(Collected data entries)
————

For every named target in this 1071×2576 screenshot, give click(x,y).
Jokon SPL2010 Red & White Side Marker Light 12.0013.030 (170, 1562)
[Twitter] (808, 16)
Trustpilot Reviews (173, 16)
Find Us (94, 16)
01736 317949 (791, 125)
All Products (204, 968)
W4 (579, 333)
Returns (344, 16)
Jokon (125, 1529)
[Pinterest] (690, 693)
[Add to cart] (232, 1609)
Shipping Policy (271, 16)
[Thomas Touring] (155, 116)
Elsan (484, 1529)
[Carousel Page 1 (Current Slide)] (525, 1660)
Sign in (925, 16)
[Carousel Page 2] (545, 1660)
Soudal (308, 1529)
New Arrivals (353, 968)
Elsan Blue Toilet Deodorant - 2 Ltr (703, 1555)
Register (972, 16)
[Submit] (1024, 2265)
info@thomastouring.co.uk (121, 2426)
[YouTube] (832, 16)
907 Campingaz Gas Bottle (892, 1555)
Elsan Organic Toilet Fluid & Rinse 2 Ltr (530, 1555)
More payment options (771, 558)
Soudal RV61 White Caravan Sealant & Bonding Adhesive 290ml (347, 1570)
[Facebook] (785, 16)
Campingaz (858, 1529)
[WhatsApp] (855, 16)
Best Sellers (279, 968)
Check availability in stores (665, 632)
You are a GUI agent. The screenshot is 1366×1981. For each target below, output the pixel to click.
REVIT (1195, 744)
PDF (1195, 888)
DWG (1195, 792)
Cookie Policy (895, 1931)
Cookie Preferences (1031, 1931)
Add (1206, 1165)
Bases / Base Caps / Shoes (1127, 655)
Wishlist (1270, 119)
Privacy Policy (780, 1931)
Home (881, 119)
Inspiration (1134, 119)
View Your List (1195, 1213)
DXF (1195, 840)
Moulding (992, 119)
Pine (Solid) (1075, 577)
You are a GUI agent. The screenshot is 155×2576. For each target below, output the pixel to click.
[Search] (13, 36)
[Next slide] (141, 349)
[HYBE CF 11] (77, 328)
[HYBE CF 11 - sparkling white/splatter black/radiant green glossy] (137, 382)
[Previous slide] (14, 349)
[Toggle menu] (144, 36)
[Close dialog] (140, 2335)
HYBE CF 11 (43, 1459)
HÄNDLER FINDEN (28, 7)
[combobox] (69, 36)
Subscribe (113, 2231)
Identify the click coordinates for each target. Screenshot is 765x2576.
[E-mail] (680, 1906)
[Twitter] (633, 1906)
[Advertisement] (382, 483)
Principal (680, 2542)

————

Give back, unchanged, every line from the one with "[WhatsApp] (855, 16)" to the end of the entries above.

■ ANSWER BOX ■
[WhatsApp] (855, 16)
Best Sellers (279, 968)
Check availability in stores (665, 632)
You are a GUI agent. The screenshot is 1366×1981. For each target below, output the pixel to click.
REVIT (1195, 744)
PDF (1195, 888)
DWG (1195, 792)
Cookie Policy (895, 1931)
Cookie Preferences (1031, 1931)
Add (1206, 1165)
Bases / Base Caps / Shoes (1127, 655)
Wishlist (1270, 119)
Privacy Policy (780, 1931)
Home (881, 119)
Inspiration (1134, 119)
View Your List (1195, 1213)
DXF (1195, 840)
Moulding (992, 119)
Pine (Solid) (1075, 577)
You are a GUI agent. The screenshot is 155×2576. For each target below, output the pixel to click.
[Search] (13, 36)
[Next slide] (141, 349)
[HYBE CF 11] (77, 328)
[HYBE CF 11 - sparkling white/splatter black/radiant green glossy] (137, 382)
[Previous slide] (14, 349)
[Toggle menu] (144, 36)
[Close dialog] (140, 2335)
HYBE CF 11 (43, 1459)
HÄNDLER FINDEN (28, 7)
[combobox] (69, 36)
Subscribe (113, 2231)
Identify the click coordinates for each target. Screenshot is 765x2576.
[E-mail] (680, 1906)
[Twitter] (633, 1906)
[Advertisement] (382, 483)
Principal (680, 2542)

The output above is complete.